The Daily Mail reports that under a Community Protection Notice there will be £100 on-the-spot fines introduced for those who use their gardens as rubbsh dumps for items such as old sofas or fridges.
The report says:
The powers will apply to privately owned homes as well as council houses. Officials will target only those guilty of ‘persistent, unreasonable behaviour’.
They will be given a warning and told to clear the rubbish away. If they ignore the notice, they will then be guilty of a crime.
Officials do not want to target law-abiding householders who are forced to have rubbish in their gardens at certain times of the week because of the complicated recycling policies introduced by many councils.
And the law will be worded to protect homeowners from over-zealous council officials patrolling the streets looking to make money by issuing on-the-spot fines.
Excellent news.

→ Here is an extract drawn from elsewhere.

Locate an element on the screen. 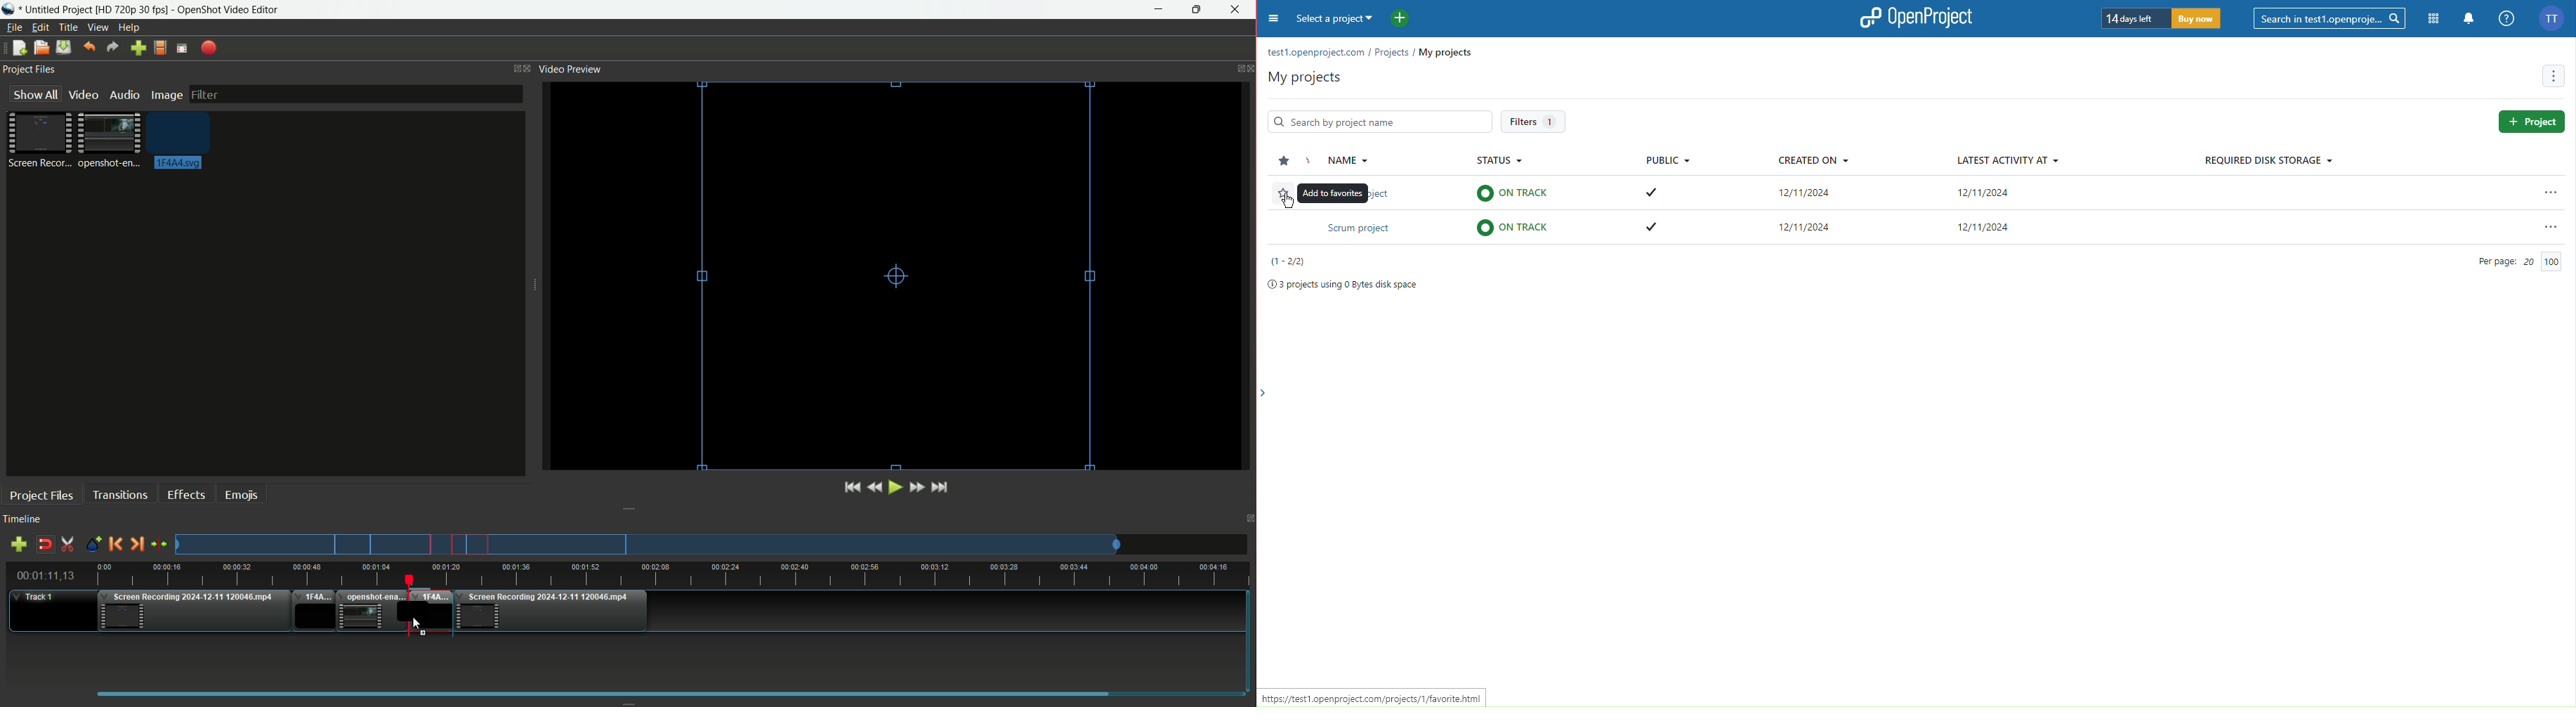 The image size is (2576, 728). OpenProject is located at coordinates (1919, 18).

As the report says one householder who indulges n this behaviour can "blight an entire street". But will councils enforce the new rule? Will the courts back them up?
Councils already have the power to act against their own tenants who break their tenancy agreements. My council's tenancy agreement, which has pretty typical provisions, lists under the "care and upkeep" section of "tenants obligations":
To keep any garden belonging to the dwelling tidy.
Failure to observe obligations such as this means that security of tenure is forfeited.
The proposed new power is welcome. But councils should also do more to use the powers they already have.